# Prompt
Go through the records and tally the lines that include the word "from". The answer is that total alone.

# Records to process
┏━━

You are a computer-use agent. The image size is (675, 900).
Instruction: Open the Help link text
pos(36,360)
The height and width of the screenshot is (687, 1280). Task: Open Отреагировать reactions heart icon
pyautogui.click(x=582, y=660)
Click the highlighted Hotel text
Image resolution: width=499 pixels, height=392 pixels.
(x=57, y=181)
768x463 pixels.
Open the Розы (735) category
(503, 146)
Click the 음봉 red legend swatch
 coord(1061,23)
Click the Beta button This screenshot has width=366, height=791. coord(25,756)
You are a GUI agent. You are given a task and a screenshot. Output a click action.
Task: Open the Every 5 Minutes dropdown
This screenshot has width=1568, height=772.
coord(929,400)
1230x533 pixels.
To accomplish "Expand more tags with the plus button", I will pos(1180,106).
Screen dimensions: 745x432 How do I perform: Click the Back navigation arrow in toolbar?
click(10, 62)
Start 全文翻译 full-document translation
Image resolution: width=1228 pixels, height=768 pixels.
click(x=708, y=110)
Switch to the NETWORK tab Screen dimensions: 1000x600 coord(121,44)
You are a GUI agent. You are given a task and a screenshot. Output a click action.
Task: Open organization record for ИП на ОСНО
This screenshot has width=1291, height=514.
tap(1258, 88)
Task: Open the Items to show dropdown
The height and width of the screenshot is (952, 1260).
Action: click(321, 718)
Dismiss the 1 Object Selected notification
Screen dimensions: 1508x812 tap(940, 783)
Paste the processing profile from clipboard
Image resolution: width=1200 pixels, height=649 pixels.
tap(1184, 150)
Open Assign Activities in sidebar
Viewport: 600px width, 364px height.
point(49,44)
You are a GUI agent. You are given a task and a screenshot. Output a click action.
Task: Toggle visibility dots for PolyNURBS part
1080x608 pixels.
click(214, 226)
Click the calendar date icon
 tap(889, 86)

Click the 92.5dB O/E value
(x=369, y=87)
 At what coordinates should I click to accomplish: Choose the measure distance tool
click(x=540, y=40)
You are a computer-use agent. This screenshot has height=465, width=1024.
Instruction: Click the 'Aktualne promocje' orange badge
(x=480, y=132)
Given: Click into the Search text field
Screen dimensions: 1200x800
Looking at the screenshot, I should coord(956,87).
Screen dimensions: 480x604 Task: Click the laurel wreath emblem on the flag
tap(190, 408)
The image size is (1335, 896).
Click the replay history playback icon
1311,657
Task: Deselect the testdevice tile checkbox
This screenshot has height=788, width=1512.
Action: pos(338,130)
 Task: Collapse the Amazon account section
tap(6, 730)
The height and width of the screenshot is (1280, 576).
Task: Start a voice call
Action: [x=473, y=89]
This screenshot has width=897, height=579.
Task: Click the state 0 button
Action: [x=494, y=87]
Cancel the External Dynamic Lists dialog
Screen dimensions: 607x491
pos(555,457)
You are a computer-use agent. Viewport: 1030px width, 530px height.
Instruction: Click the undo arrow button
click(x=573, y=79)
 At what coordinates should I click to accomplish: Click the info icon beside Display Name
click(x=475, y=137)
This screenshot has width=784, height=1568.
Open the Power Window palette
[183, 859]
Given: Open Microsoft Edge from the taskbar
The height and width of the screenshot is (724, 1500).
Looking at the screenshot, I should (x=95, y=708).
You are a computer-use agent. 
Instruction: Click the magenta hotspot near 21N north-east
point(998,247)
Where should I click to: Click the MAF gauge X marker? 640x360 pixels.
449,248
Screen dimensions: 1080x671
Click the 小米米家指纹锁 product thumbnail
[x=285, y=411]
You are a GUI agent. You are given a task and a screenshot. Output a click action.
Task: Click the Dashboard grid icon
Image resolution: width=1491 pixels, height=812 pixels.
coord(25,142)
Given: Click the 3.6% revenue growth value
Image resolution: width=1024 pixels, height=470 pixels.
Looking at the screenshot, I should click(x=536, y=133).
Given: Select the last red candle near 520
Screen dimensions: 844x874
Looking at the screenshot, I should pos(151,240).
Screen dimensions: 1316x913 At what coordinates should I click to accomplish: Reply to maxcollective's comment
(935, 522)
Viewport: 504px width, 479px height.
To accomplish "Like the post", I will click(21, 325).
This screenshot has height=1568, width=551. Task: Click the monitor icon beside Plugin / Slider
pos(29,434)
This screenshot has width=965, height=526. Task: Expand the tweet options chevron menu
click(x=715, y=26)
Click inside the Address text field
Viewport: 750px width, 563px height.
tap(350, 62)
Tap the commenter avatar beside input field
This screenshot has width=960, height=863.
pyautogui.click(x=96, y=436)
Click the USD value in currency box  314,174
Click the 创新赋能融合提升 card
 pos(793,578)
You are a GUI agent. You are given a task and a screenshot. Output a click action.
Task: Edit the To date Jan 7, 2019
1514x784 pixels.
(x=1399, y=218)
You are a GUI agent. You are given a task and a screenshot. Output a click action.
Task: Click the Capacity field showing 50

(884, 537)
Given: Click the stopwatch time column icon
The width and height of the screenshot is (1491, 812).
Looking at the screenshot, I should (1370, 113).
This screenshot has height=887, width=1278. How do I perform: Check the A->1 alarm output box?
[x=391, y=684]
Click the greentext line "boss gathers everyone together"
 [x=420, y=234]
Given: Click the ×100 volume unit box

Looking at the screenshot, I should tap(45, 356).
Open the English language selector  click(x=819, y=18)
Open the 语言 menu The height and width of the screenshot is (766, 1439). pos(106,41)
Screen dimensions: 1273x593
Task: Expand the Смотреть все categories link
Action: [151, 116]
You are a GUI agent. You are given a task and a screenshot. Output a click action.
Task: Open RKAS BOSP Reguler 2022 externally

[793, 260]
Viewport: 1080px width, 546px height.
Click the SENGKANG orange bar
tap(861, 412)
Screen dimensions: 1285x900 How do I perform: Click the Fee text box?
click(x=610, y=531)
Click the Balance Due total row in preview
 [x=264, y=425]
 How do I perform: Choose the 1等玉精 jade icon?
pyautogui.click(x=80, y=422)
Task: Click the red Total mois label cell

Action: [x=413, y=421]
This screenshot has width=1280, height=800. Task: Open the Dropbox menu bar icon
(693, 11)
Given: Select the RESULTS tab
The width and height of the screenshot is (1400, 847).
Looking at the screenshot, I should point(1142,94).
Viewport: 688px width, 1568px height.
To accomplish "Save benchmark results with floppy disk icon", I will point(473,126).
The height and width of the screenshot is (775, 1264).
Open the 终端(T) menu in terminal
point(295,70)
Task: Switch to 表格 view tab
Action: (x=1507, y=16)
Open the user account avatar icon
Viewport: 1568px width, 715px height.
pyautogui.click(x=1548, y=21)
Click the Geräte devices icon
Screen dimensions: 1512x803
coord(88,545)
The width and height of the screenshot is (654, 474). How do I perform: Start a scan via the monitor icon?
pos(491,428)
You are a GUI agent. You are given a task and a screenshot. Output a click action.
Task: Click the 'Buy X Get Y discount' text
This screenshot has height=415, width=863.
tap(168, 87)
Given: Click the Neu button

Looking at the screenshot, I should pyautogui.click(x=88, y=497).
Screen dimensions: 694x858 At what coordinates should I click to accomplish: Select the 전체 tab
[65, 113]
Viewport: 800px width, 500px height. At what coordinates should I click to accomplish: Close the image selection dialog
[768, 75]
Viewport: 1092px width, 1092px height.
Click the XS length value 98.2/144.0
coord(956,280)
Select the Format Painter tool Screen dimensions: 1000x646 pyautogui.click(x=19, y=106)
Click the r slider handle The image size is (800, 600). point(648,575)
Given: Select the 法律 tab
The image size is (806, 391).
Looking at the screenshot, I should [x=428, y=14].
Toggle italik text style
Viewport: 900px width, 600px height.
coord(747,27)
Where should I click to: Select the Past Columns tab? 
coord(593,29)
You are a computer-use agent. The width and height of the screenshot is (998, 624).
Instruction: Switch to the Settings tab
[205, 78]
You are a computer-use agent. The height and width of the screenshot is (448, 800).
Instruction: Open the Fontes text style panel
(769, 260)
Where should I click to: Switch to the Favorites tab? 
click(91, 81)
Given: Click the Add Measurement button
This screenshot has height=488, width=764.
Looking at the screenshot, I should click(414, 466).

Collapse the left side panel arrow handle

┗━━

# Response
2